I believe that the idea of charging a fee for an autopsy has merit and is worth discussing. For now, I will avoid the contentious topic of who would pay the fee, assuming that the insurance companies and Medicare would pick it up. I had also previously understood that the cost of autopsies was theoretically "baked" into DRGs when they were launched many years ago. Therefore, Medicare officials might object to a new charge for autopsies, saying that the government is already theoretically paying for them. However and also putting this argument aside, I think that the most telling case against a charge for autopsies is that there have been fewer and fewer clinicians opting for the current free procedure. How do you justify charging for an autopsy when few clinicians elect to order one for free?
Karl's comment has given me another idea, however. How about persuading radiology departments to offer post-mortem total-body, high-intensity CT scans -- in essence, the first half of a virtopsy.
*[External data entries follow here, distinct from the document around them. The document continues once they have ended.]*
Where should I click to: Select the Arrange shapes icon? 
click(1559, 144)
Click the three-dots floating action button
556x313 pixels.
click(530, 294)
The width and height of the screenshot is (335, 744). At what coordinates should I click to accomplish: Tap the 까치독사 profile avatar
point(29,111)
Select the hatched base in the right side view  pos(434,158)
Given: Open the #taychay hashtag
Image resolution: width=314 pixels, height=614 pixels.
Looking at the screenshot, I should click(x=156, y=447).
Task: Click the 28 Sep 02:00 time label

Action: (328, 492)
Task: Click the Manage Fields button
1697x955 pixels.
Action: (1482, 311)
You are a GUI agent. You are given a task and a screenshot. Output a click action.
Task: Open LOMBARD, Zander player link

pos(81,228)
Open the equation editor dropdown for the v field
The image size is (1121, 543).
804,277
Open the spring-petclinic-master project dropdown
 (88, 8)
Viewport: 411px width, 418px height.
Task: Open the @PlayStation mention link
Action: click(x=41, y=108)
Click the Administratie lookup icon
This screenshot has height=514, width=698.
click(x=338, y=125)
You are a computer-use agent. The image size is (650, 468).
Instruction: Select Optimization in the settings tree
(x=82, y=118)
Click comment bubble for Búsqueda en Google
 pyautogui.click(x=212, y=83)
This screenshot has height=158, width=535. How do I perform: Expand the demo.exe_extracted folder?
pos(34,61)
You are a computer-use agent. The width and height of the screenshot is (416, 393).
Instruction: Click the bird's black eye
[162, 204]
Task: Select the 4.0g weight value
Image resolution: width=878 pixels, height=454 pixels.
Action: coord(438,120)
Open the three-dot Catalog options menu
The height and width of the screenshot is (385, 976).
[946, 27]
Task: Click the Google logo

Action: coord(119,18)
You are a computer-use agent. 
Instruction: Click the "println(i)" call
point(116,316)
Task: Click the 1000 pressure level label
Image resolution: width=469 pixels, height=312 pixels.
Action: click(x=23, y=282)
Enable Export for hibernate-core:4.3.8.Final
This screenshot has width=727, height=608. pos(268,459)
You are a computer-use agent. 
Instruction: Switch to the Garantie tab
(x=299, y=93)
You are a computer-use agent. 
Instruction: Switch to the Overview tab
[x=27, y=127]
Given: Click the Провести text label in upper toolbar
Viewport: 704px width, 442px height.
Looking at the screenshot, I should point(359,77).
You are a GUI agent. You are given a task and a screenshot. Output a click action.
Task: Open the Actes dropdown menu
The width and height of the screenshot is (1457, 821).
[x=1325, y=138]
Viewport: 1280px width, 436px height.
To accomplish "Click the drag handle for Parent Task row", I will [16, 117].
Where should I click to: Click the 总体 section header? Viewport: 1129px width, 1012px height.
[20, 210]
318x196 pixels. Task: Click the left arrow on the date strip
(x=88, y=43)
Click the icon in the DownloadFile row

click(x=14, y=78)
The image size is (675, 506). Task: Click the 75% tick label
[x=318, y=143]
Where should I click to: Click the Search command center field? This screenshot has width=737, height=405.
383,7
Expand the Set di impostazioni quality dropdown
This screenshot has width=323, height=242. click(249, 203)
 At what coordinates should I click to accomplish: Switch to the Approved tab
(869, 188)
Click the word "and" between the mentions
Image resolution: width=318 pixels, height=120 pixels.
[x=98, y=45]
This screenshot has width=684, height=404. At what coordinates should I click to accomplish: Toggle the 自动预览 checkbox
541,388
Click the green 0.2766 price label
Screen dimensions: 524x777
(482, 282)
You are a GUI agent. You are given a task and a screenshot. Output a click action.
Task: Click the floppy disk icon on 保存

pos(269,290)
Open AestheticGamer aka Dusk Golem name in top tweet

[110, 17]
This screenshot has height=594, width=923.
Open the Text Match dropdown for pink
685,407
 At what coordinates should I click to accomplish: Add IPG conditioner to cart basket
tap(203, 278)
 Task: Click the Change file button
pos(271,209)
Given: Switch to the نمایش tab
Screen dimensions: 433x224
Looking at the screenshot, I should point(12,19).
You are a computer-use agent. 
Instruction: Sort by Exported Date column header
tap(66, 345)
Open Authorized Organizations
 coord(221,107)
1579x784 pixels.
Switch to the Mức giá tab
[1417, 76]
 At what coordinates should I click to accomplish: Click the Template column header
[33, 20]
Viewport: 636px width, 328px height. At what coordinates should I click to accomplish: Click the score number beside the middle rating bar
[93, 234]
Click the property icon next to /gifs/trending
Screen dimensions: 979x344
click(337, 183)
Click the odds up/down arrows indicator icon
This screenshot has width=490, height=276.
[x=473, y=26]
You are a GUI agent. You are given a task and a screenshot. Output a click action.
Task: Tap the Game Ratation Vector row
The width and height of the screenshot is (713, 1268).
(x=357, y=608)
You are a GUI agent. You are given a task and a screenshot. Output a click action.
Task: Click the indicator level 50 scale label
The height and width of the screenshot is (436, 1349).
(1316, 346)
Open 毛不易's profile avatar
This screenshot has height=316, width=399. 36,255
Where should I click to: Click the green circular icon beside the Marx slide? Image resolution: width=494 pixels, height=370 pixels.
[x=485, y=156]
The acceptance rate among family members would presumably be high because it would differ little from ante-mortem imaging procedures. We would then be able to obtain standardized, retrievable imaging, plus interpretation, of post-mortem pathology for those who accept the offer. A well established fee schedule for CT scans would be available as a benchmark. If such a procedure were offered by radiology, I am sure that the hospital pathology departments would quickly see the merit of the total virtopsy (imaging plus selected gross and microscopic tissue examination). We would then quickly have an operational model for close collaboration between pathology and radiology in the performance of all subsequent virtopies.
One aspect of autopsy performance that has not been mentioned in this series is the questionable autopsy competence of many hospital pathologists. Residents are not doing as many, the pathologists teaching residents are usually at the low end of the academic totem pole, and as a community hospital pathologist doing a handful of autopsies a year, I can attest "if you don't use it, you lose it".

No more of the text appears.